Crash Hit the Twenties Running
On 24 and 25 November, the Crash Ensemble returned to the National Concert Hall to celebrate their 20 years as one of Ireland’s most innovative new music groups. The concerts also marked the conclusion of their ‘Crashlands’ project which involved the commissioning of twenty new works by Irish and international composers that were premiered in various locations around the country. Part of this venture included filmmaker Brendan Canty and poet Doireann Ní Ghríofa, commissioned to produce work that responded to the idea of new music being performed in places that it wouldn’t ordinarily reach. The project included outdoor performances at sunrise and sunset; concerts in unusual settings such as wind-swept piers in Inishbofin and a performance by a holy well in Clonmel where the audience included some of the local livestock.

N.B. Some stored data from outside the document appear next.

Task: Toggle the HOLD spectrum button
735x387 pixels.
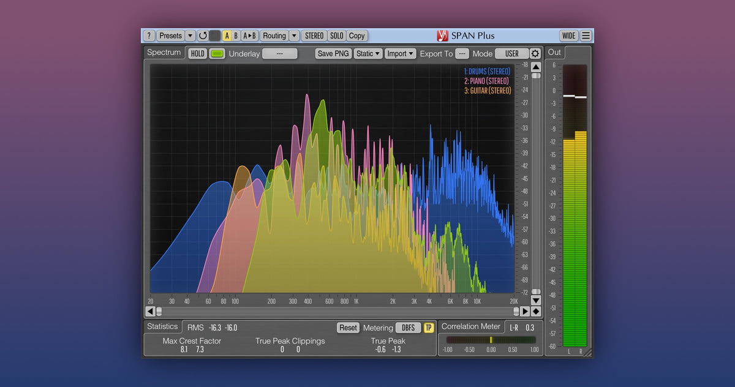Action: coord(197,54)
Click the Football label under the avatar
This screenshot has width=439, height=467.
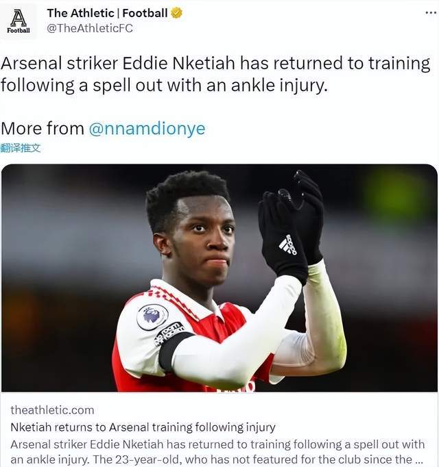tap(19, 30)
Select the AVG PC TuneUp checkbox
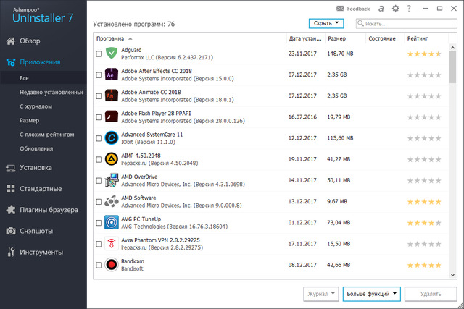The width and height of the screenshot is (464, 309). pyautogui.click(x=99, y=223)
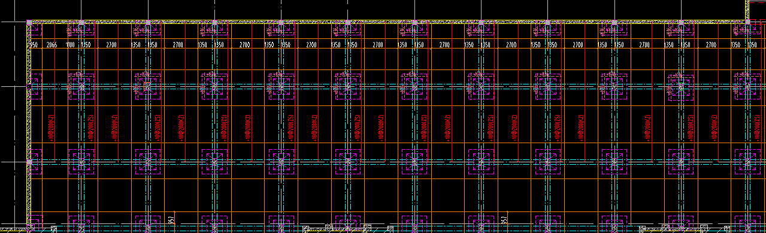Select the column footing with orange-red center
The image size is (766, 233).
pos(148,86)
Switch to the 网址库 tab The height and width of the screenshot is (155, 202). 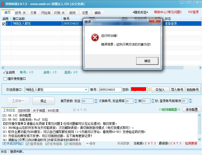[46, 13]
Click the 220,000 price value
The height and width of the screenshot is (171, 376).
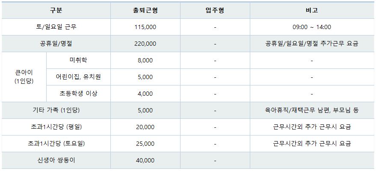[145, 44]
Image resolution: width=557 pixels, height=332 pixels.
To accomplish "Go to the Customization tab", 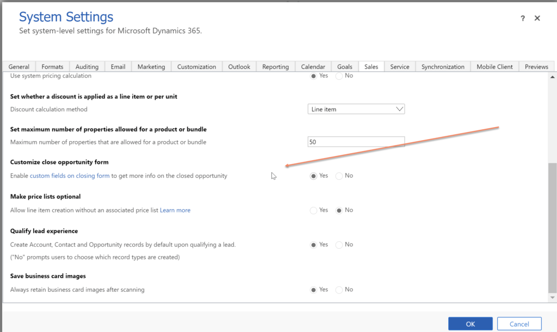I will [196, 67].
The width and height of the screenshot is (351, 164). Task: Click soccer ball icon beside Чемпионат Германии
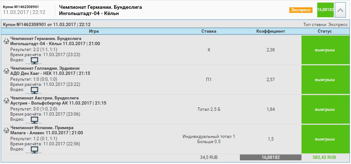click(6, 41)
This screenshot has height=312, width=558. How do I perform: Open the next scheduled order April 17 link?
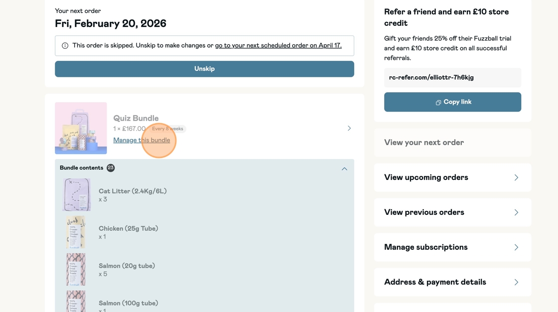[278, 45]
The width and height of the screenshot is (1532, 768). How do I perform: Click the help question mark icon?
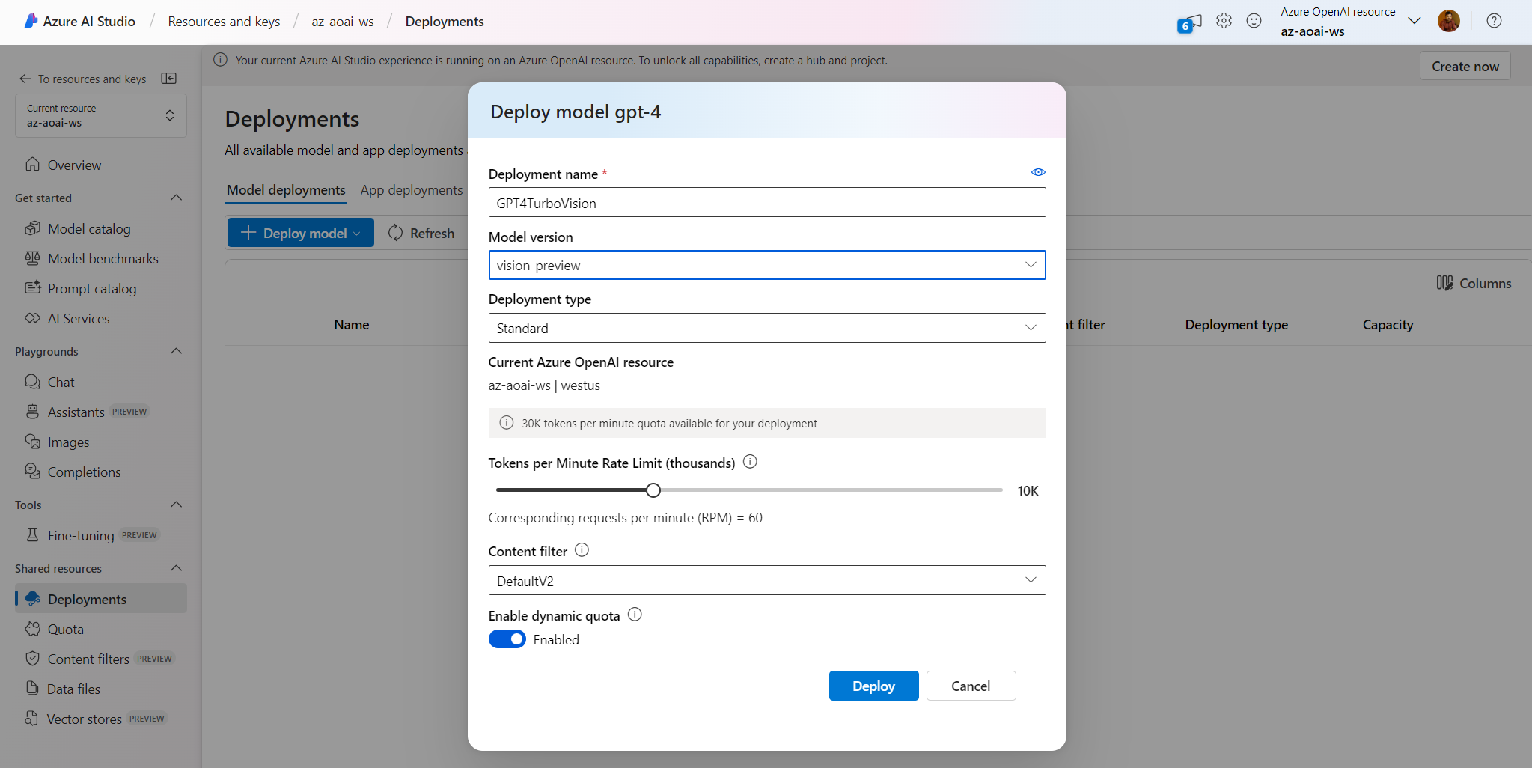[x=1494, y=21]

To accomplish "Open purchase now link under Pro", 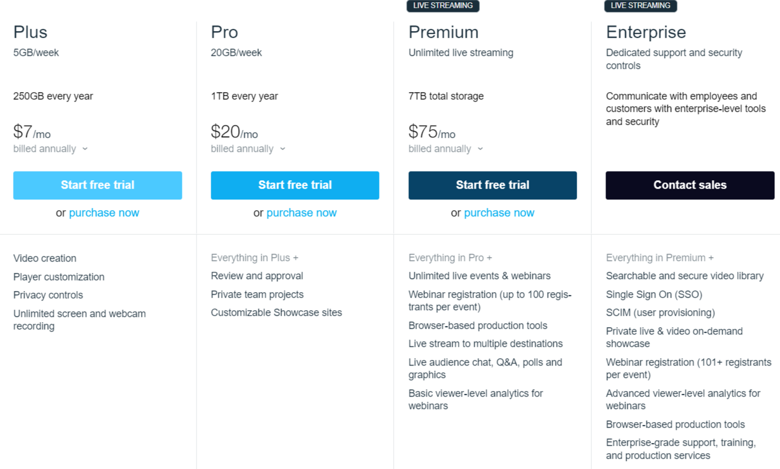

Of course, the downside to all of this is that the prospect of a work being premiered in such circumstances will not necessarily motivate a composer to labour tirelessly for months on end to produce a short birthday offering. What was quite apparent from listening to all twenty pieces over the course of two nights was that many of the better works came from the less well-established names who were obviously grateful for the commission while some of the bigger names misfired and produced pieces that clearly they didn’t spend too much time on. Whatever about the quality of some of the commissions, the project’s goal of bringing new music to the countryside was an imaginative and much needed endeavour as the bulk of this music continues to be exclusively reserved for citizens who happen to reside in the capital.
Music for Donkeys
Friday night got off to a positive start with Andrew Hamilton’s Music for Donkeys Who Like Music. This began with one of the best openings of the evening: a declamatory gesture in unison whose very rawness instantly captured the attention. It proceeded to plot out a meandering line that had no right to be as compelling as it was: remaining in unison with the timbre of different instruments crescendoing to the surface. This could easily have gone on for much longer while the second half was dominated by one of those cheap and cheerful pound-shop gestures so beloved by Hamilton that resulted in a pleasantly jarring contrast.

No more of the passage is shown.